Can't get the accuracy of AVE reported in the paper with vit_base(75.3%)

Hi,
We used this config to train AVE task on a 3090, and we used the procesed data you provided, but the accuracy we got is 73.31

python3 /code/AVE/main_trans.py --Adapter_downsample=8 --batch_size=4 --early_stop=5 --epochs=50 --is_audio_adapter_p1=1 --is_audio_adapter_p2=1 --is_audio_adapter_p3=0 --is_before_layernorm=1 --is_bn=1 --is_fusion_before=1 --is_gate=1 --is_post_layernorm=1 --is_vit_ln=0 --lr=5e-06 --lr_mlp=4e-06 --mode=train --num_conv_group=2 --num_tokens=2 --num_workers=8 --is_multimodal=1 --vis_encoder_type=vit

And the

LAVISH/AVE/nets/net_trans.py

Line 435 in 97722b0

audio = audio[0]

doesn't used in forward_swin, this code will cause a "shape don't match" error.

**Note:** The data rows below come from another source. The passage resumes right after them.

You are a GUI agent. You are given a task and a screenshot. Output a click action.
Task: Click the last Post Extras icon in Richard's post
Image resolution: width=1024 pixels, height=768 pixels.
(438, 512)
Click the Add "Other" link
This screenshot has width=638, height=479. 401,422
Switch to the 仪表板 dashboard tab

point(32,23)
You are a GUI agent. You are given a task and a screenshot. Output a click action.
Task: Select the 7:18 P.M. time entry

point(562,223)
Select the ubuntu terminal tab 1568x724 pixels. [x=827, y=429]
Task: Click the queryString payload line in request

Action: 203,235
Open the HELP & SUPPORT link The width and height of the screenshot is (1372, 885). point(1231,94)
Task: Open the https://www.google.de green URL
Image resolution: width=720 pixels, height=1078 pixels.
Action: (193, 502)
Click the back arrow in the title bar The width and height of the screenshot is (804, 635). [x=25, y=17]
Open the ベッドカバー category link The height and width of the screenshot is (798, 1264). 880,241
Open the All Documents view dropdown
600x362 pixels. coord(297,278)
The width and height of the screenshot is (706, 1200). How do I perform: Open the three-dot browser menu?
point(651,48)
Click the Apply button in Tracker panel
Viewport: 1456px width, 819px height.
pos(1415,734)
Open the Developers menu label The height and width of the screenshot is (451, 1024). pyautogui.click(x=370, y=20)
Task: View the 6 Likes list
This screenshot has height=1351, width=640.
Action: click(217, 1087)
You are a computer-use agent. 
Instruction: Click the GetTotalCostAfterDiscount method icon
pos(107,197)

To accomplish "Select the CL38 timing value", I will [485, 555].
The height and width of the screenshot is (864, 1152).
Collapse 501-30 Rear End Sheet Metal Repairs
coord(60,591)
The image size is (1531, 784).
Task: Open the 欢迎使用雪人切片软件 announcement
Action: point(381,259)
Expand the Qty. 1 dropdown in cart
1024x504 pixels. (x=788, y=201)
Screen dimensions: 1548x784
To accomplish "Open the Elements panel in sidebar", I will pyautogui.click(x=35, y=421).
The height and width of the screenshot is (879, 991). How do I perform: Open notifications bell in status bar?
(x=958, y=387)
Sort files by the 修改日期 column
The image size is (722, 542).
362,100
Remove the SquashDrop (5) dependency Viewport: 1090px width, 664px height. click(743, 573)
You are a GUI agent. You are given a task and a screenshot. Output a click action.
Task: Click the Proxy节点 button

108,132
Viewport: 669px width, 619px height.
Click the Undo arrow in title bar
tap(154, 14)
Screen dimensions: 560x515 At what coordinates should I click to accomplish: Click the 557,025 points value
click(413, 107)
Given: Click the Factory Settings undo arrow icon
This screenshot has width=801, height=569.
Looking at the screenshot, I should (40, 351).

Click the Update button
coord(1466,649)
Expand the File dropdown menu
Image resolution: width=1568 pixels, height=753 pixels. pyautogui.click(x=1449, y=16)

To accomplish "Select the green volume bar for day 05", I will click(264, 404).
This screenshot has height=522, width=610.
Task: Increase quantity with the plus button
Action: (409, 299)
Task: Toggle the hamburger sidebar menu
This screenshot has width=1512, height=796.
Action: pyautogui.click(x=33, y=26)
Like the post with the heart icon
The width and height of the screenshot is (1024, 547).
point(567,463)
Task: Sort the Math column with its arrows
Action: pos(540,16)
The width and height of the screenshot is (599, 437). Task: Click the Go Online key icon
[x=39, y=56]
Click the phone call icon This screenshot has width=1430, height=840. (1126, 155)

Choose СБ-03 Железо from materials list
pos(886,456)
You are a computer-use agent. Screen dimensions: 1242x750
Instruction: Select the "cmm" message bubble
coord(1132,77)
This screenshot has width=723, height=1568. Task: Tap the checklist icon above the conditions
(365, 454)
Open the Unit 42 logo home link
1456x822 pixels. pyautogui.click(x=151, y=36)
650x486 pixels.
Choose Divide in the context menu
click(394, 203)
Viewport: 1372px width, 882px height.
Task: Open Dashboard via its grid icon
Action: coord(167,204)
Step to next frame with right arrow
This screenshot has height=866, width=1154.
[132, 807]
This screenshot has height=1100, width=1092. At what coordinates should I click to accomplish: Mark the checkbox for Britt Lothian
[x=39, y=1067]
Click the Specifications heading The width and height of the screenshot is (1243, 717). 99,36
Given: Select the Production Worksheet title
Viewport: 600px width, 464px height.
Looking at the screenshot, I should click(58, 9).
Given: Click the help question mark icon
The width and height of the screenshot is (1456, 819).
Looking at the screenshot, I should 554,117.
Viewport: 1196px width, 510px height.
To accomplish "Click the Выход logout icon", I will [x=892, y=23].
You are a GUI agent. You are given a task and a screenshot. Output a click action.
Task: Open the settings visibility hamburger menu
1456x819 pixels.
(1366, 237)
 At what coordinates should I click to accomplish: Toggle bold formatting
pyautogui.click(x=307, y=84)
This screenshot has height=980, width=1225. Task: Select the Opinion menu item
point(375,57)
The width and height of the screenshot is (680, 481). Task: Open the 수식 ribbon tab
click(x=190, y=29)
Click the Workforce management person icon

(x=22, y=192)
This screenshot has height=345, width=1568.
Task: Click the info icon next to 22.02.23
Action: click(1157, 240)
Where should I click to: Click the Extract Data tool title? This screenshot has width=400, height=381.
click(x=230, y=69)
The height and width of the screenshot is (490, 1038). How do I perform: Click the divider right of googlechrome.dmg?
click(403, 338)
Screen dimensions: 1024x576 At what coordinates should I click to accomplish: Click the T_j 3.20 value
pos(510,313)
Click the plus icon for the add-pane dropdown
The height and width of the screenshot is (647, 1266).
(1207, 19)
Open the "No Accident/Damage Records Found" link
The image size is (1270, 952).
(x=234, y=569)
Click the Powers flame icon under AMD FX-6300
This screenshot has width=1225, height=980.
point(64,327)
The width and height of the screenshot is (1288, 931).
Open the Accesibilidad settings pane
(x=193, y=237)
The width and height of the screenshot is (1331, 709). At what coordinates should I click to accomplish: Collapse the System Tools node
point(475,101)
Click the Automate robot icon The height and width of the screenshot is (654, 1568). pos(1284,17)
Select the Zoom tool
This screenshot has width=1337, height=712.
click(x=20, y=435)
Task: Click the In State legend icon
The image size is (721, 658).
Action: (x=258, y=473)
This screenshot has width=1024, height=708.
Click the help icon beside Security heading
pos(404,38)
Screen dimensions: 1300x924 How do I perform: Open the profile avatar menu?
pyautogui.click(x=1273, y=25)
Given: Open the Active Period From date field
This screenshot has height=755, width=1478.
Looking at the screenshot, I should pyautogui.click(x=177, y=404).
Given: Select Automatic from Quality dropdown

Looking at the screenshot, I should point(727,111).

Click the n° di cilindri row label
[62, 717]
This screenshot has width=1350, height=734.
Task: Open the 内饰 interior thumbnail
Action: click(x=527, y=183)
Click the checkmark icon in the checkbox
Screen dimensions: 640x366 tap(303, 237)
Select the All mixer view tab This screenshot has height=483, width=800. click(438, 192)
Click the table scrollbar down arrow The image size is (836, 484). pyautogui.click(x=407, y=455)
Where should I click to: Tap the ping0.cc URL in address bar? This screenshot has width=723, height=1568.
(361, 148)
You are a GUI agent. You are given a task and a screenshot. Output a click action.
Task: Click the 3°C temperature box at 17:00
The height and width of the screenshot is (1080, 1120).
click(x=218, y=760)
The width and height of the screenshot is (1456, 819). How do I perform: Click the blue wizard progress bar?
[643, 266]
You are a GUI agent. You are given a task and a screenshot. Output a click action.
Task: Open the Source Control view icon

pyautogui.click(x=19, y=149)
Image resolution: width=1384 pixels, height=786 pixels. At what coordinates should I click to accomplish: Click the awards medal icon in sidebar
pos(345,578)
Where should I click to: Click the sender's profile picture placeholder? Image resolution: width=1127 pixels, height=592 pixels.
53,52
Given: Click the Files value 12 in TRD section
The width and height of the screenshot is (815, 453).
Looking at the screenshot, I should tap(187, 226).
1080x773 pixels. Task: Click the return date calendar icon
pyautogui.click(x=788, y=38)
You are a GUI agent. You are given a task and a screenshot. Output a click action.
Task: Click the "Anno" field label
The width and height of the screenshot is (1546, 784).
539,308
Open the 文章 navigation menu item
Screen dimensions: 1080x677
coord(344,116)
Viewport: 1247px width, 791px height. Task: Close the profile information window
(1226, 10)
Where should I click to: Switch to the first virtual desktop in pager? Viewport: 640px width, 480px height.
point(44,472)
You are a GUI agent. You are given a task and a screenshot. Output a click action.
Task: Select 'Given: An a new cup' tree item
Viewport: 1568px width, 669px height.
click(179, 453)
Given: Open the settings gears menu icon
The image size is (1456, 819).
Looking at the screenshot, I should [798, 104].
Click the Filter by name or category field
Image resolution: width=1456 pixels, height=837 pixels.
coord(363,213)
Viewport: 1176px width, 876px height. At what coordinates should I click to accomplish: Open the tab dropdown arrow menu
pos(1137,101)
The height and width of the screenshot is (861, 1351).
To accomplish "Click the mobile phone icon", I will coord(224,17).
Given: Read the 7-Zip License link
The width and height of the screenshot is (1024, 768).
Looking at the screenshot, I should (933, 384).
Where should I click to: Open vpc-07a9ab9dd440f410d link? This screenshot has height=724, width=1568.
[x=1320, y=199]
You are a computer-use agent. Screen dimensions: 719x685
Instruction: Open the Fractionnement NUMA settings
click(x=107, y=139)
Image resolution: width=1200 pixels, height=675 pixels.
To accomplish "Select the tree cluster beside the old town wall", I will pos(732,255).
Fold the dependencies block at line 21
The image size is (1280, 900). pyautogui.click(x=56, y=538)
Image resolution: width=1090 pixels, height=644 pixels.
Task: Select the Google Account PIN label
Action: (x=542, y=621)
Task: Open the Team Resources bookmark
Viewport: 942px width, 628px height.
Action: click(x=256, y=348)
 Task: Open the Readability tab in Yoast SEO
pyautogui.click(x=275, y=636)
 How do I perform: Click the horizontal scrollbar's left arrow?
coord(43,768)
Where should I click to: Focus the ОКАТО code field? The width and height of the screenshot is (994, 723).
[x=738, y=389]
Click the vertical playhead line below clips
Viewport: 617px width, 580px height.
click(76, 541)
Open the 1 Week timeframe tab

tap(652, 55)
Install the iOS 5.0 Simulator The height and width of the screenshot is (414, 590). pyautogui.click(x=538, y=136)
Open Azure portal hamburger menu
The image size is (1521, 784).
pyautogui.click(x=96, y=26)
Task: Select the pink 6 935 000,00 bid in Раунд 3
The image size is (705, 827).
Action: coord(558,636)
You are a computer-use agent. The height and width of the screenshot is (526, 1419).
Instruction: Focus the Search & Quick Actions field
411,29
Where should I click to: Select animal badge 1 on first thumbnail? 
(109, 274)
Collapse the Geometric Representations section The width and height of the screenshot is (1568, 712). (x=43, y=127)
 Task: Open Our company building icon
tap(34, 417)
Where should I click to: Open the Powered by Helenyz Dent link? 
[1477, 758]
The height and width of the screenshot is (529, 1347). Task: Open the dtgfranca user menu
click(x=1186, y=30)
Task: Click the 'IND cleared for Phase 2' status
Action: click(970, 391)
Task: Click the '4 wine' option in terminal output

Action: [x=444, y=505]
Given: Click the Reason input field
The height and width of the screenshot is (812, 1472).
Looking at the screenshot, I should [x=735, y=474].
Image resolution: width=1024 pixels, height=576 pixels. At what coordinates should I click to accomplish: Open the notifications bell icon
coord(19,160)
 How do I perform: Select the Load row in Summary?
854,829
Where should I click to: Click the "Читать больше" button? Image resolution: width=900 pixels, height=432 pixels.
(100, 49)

Thanks for pointing out. Can you try these hyper-parameters? I used different parameters for ViTs and Swin

--batch_size=2 --early_stop=5 --epochs=50 --is_audio_adapter_p1=1 --is_audio_adapter_p2=1 --is_audio_adapter_p3=0 --is_before_layernorm=0 --is_bn=0 --is_fusion_before=1 --is_gate=1 --is_post_layernorm=0 --is_vit_ln=1 --lr=3e-05 --lr_mlp=6e-06 --mode=train --model=MMIL_Net --num_conv_group=4 --num_tokens=8

Thanks for your reply. I have tried the hyper-parameters you provided, and the accuracy have achieved 75.2%.
It's interesting that the total params under this setting is 105.5M, which is less than 107.2M mentioned is your paper.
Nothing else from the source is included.